▶ **ACTION ITEM**
Write out, without any change, the lines in the material below that run from the line with "Click the first" through the line with "Task: Click the 16/06 date axis label", both included.

▶ **DATA SUPPLIED**
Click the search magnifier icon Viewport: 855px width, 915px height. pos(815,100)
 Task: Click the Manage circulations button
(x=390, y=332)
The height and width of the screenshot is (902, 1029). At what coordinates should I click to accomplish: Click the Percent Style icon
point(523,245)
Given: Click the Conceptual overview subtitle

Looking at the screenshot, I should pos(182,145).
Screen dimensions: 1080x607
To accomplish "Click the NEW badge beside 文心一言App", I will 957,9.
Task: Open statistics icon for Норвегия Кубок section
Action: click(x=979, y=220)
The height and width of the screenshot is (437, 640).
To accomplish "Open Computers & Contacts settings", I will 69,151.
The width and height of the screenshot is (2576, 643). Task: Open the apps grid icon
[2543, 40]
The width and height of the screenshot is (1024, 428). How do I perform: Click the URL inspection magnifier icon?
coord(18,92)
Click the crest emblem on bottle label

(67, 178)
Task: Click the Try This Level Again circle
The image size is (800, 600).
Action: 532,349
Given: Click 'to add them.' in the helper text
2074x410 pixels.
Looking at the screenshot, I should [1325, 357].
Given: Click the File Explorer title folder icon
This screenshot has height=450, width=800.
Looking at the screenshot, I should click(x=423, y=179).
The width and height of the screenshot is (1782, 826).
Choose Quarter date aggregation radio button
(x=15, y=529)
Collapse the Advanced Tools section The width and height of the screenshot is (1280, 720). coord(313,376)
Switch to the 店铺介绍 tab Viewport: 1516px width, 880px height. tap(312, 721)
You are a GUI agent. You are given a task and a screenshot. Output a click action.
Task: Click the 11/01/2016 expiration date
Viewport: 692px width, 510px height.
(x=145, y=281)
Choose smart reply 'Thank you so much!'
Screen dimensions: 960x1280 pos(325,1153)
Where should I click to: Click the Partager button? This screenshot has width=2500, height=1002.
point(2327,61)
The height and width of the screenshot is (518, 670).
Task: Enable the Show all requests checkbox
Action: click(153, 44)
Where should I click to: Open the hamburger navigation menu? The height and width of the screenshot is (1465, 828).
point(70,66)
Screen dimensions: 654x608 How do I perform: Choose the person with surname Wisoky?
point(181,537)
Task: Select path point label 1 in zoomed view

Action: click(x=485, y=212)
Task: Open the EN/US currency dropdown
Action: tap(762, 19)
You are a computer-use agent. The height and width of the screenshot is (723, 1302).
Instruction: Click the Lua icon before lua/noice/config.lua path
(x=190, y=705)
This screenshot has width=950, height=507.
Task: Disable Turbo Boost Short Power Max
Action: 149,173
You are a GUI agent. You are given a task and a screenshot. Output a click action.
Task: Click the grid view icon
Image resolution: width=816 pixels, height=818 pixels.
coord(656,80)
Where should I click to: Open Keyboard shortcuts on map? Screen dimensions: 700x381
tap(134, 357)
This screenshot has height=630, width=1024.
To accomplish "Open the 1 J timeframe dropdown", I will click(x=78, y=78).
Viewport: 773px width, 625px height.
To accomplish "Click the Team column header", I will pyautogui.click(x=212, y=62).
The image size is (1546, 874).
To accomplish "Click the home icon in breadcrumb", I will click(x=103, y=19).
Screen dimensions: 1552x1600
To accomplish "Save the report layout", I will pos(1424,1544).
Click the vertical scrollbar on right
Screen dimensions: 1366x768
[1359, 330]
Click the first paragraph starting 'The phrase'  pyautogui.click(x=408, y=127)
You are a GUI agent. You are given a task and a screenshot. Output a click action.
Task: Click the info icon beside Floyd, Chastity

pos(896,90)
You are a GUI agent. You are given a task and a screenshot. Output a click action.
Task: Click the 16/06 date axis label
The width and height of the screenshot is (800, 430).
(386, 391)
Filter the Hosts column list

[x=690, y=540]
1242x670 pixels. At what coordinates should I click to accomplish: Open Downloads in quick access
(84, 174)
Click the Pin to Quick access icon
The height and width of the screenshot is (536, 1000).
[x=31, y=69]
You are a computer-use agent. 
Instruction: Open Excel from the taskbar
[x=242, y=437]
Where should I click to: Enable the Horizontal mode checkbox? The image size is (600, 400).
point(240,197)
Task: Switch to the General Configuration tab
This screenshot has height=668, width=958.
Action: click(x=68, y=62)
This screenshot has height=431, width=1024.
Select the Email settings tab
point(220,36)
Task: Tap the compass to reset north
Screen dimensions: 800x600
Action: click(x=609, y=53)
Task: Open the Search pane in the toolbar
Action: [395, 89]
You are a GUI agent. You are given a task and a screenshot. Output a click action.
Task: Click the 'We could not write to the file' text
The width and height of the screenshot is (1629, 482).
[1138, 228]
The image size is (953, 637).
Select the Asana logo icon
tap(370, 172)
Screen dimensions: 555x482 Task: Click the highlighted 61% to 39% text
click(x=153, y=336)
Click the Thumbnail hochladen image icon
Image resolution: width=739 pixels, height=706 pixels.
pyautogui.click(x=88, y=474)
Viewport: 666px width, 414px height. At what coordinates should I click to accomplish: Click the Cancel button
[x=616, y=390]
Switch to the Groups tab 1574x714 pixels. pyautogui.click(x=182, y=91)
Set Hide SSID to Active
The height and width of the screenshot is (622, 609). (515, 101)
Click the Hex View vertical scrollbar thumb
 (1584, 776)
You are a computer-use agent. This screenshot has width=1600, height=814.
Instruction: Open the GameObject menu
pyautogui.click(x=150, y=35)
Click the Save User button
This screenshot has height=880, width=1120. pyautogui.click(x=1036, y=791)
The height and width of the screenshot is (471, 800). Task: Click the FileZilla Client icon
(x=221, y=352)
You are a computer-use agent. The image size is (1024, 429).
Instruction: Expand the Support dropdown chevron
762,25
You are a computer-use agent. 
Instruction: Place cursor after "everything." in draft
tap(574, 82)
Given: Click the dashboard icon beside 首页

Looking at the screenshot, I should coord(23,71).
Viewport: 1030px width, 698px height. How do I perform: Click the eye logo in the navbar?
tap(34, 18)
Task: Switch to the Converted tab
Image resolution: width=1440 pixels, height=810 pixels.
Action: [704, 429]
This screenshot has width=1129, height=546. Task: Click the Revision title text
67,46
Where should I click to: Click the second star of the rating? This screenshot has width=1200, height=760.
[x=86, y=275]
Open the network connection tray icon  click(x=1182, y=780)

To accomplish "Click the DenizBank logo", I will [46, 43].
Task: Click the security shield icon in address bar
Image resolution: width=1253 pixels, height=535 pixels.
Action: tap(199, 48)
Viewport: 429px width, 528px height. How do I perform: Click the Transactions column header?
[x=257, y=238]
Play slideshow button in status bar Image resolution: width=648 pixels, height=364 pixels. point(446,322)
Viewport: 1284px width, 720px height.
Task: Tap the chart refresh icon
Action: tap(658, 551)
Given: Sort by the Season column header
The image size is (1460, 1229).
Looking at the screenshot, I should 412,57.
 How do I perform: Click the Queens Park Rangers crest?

▶ **RESULT OF THIS EXERCISE**
Click the first paragraph starting 'The phrase'  pyautogui.click(x=408, y=127)
You are a GUI agent. You are given a task and a screenshot. Output a click action.
Task: Click the info icon beside Floyd, Chastity

pos(896,90)
You are a GUI agent. You are given a task and a screenshot. Output a click action.
Task: Click the 16/06 date axis label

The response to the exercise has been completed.